Exercise:
Copy every line in the records below that contains the word "accomplish".

Available data:

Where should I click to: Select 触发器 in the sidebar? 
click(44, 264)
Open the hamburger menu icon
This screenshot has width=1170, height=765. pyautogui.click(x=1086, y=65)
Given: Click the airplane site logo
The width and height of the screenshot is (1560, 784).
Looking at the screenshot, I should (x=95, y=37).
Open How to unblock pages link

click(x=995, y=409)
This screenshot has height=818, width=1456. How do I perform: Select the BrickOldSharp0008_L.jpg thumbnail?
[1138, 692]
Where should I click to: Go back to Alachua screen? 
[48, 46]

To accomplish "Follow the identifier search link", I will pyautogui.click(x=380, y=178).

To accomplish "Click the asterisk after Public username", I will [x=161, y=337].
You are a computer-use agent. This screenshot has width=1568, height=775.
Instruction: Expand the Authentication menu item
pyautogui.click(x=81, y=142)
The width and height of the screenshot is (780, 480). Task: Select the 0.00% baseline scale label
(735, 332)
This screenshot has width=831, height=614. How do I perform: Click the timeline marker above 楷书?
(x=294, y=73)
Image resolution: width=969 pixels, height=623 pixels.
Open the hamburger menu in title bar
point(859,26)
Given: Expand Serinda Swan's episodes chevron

Output for this exercise:
To accomplish "Follow the identifier search link", I will pyautogui.click(x=380, y=178).
To accomplish "Click the asterisk after Public username", I will [x=161, y=337].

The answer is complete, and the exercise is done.